Over the course of the awful week since the bombing, I’d wished so fervently that she was there with me in France—a calm, skilled physician like Maman was just what we needed, not someone like me, a woman who took a nursing job once-upon-a-time because that’s all that she could find and the war had disrupted her plans to train as a translator. But now, lying in the dark beside Noah, I pictured my mother’s face and despite everything, a wave of homesickness crashed through me.

“My relationship with Maman is complicated,” I said. “That’s all. It’s just so complicated.”

“Every relationship is complicated. Even ours.”

“Ours is simple,” I protested and Noah chuckled.
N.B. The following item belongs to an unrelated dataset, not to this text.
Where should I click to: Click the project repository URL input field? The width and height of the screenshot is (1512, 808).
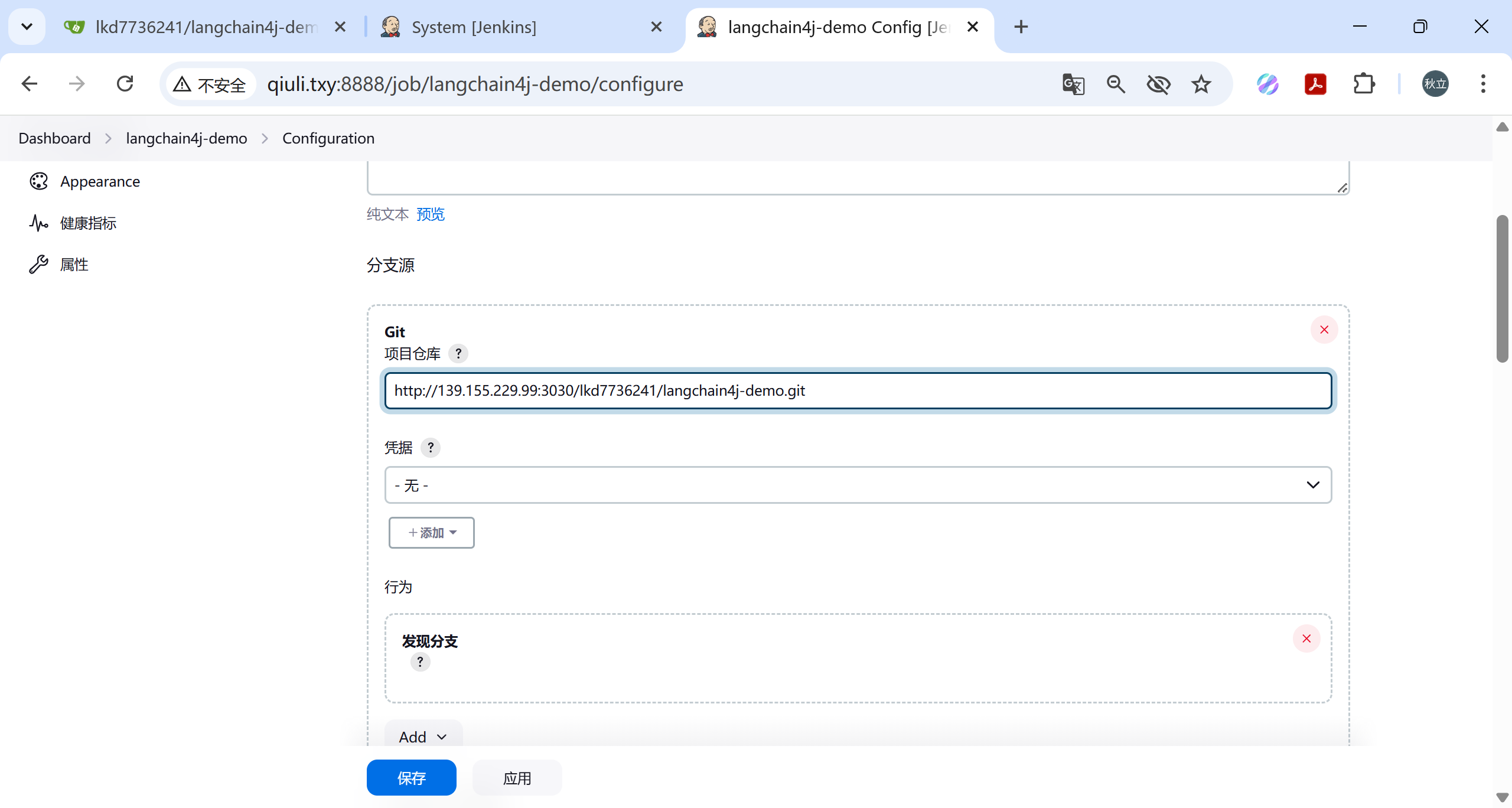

“Sure it is, if you consider a relationship between two-friends-now-spies-pretending-to-be-spouses to be simple.”

“She calls me Jocelyn,” I blurted.

“Isn’t that your name?” he said, laughing in surprise.

“Yes! But when I was small—maybe five or six—there was this terrible child a few apartments down from us who used to tease me because his grandfather’s name was Joscelin. I discovered that in France Joscelin was historically a male name, so I decided that since France was to be our home, I’d have to be known as Josie. Everyone else in my life—my doctors, my nannies, the few friends I managed to make—just quietly agreed and started calling me Josie. Not Maman. To this day, I am Jocelyn to her.”

“Jocelyn is a beautiful name.”

“The name isn’t the point,” I said, sighing. “It’s her stubbornness! But…I miss her. I love her so much and I just want her to be proud of me.”

“She will be,” Noah whispered back. “One day, she’ll understand.”

“Here am I complaining to you about my complicated relationship with my mother when you lost your entire family three years ago,” I said, turning to face him at last.

“I asked, remember? I want—” He broke off suddenly. His voice was little more than a whisper when he admitted, “All I can think about these days is how short life is. We are here in such danger and every minute of the day I’m conscious that anything could happen. I just feel like we have to make the most of every minute we share. Even this week, when everything feels so out of control, just having you here beside me gives me hope for the future.”